Document:
[jira] [Updated] (HDFS-9361) Default block placement policy causes TestReplaceDataNodeOnFailure to fail intermittently

Wei-Chiu Chuang (JIRA) Mon, 02 Nov 2015 15:06:57 -0800

     [ 
https://issues.apache.org/jira/browse/HDFS-9361?page=com.atlassian.jira.plugin.system.issuetabpanels:all-tabpanel
 ]


Wei-Chiu Chuang updated HDFS-9361:
----------------------------------
    Description: 
TestReplaceDatanodeOnFailure sometimes fail (See HDFS-6101).
(For background information, the test case set up a cluster with three data 
nodes, add two more data nodes, remove one data nodes, and verify that clients 
can correctly recover from the failure and set up three replicas)

I traced down and found that some times a client only set up a pipeline with 
only two data nodes, which is one less than configured in the test case, even 
though the test case configures to always replace failed nodes.

Digging into the log, I saw:
{noformat}
2015-11-02 12:07:38,634 [IPC Server handler 8 on 50673] WARN  
blockmanagement.BlockPlacementPolicy 
(BlockPlacementPolicyDefault.java:chooseTarget(355)) - Failed to place enough 
replicas, still in nee
d of 1 to reach 3 (unavailableStorages=[], 
storagePolicy=BlockStoragePolicy{HOT:7, storageTypes=[DISK], 
creationFallbacks=[], replicationFallbacks=[ARCHIVE]}, newBlock=true)
org.apache.hadoop.hdfs.server.blockmanagement.BlockPlacementPolicy$NotEnoughReplicasException:
 [
Node /rack0/127.0.0.1:32931 [
  Datanode 127.0.0.1:32931 is not chosen since the rack has too many chosen 
nodes .
]
        at 
org.apache.hadoop.hdfs.server.blockmanagement.BlockPlacementPolicyDefault.chooseRandom(BlockPlacementPolicyDefault.java:723)
        at 
org.apache.hadoop.hdfs.server.blockmanagement.BlockPlacementPolicyDefault.chooseRemoteRack(BlockPlacementPolicyDefault.java:624)
        at 
org.apache.hadoop.hdfs.server.blockmanagement.BlockPlacementPolicyDefault.chooseTargetInOrder(BlockPlacementPolicyDefault.java:429)
        at 
org.apache.hadoop.hdfs.server.blockmanagement.BlockPlacementPolicyDefault.chooseTarget(BlockPlacementPolicyDefault.java:342)

Required work:
(1) In the issue report on the intermittent TestReplaceDatanodeOnFailure failure, why does the log say that datanode 127.0.0.1:32931 was not chosen? Explain in one to three sentences.
(2) Pick up the issue report on the intermittent TestReplaceDatanodeOnFailure failure at the point where the text stops, and carry it forward.

Excerpted data:

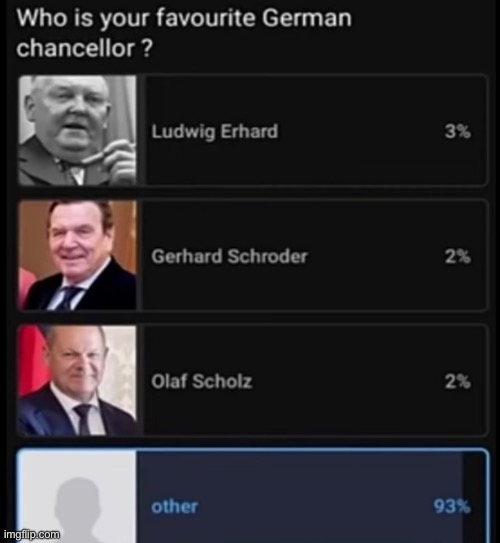This screenshot has height=543, width=500.
Task: Open the black-and-white photo beside Ludwig Erhard
Action: point(78,131)
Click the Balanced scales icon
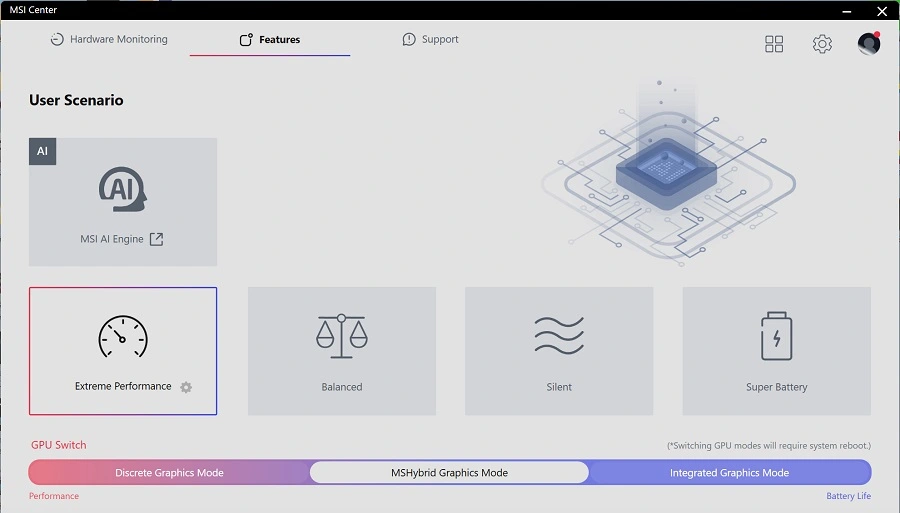The height and width of the screenshot is (513, 900). coord(341,337)
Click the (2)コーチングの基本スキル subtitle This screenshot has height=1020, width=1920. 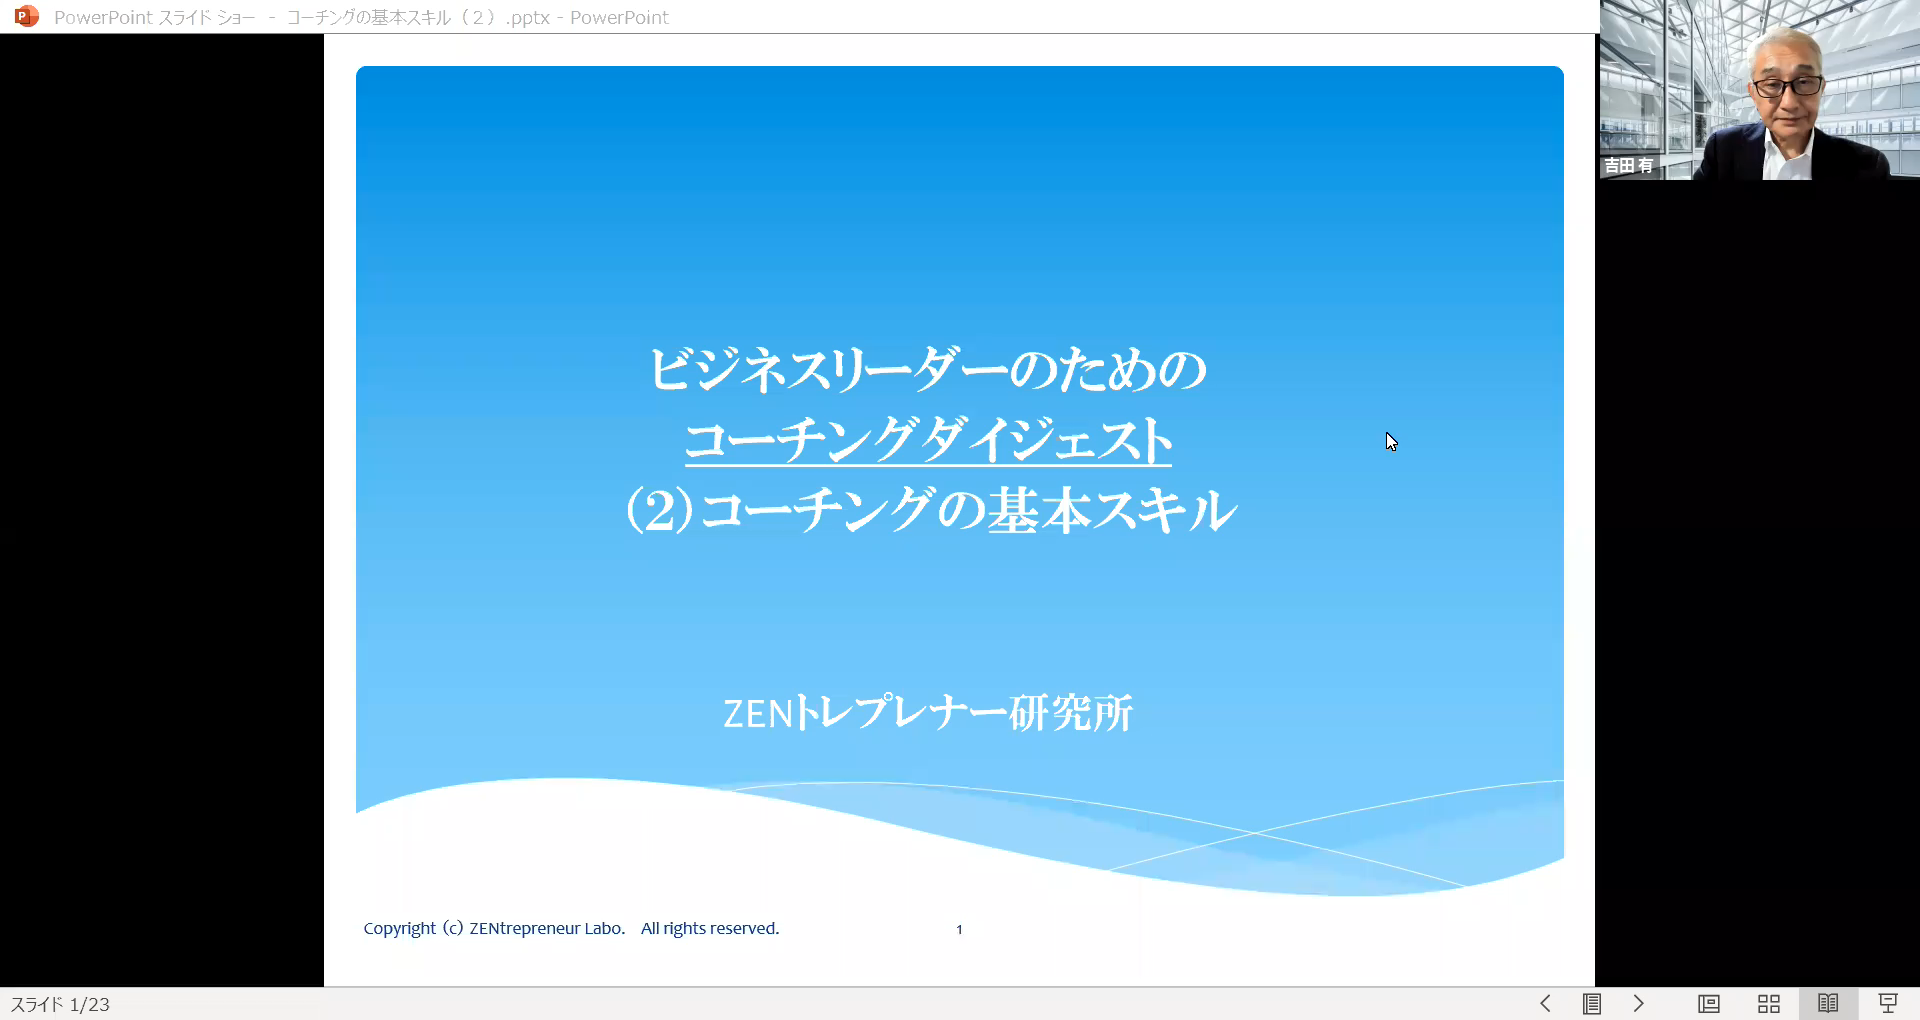coord(930,510)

Outputs in order:
(1) The log says that datanode 127.0.0.1:32931 was not chosen because its rack, /rack0, already had too many chosen nodes. The default block placement policy therefore failed to place enough replicas and was still one short of the three it needed.

(2)
        at 
org.apache.hadoop.hdfs.server.blockmanagement.BlockPlacementPolicyDefault.chooseTarget(BlockPlacementPolicyDefault.java:220)
        at 
org.apache.hadoop.hdfs.server.blockmanagement.BlockPlacementPolicyDefault.chooseTarget(BlockPlacementPolicyDefault.java:105)
        at 
org.apache.hadoop.hdfs.server.blockmanagement.BlockPlacementPolicyDefault.chooseTarget(BlockPlacementPolicyDefault.java:120)
        at 
org.apache.hadoop.hdfs.server.blockmanagement.BlockManager.chooseTarget4NewBlock(BlockManager.java:1727)
        at 
org.apache.hadoop.hdfs.server.namenode.FSDirWriteFileOp.chooseTargetForNewBlock(FSDirWriteFileOp.java:299)
        at 
org.apache.hadoop.hdfs.server.namenode.FSNamesystem.getAdditionalBlock(FSNamesystem.java:2457)
        at 
org.apache.hadoop.hdfs.server.namenode.NameNodeRpcServer.addBlock(NameNodeRpcServer.java:796)
        at 
org.apache.hadoop.hdfs.protocolPB.ClientNamenodeProtocolServerSideTranslatorPB.addBlock(ClientNamenodeProtocolServerSideTranslatorPB.java:500)
        at 
org.apache.hadoop.hdfs.protocol.proto.ClientNamenodeProtocolProtos$ClientNamenodeProtocol$2.callBlockingMethod(ClientNamenodeProtocolProtos.java)
        at 
org.apache.hadoop.ipc.ProtobufRpcEngine$Server$ProtoBufRpcInvoker.call(ProtobufRpcEngine.java:637)
        at org.apache.hadoop.ipc.RPC$Server.call(RPC.java:976)
        at org.apache.hadoop.ipc.Server$Handler$1.run(Server.java:2305)
        at org.apache.hadoop.ipc.Server$Handler$1.run(Server.java:2301)
        at java.security.AccessController.doPrivileged(Native Method)
        at javax.security.auth.Subject.doAs(Subject.java:415)
        at 
org.apache.hadoop.security.UserGroupInformation.doAs(UserGroupInformation.java:1669)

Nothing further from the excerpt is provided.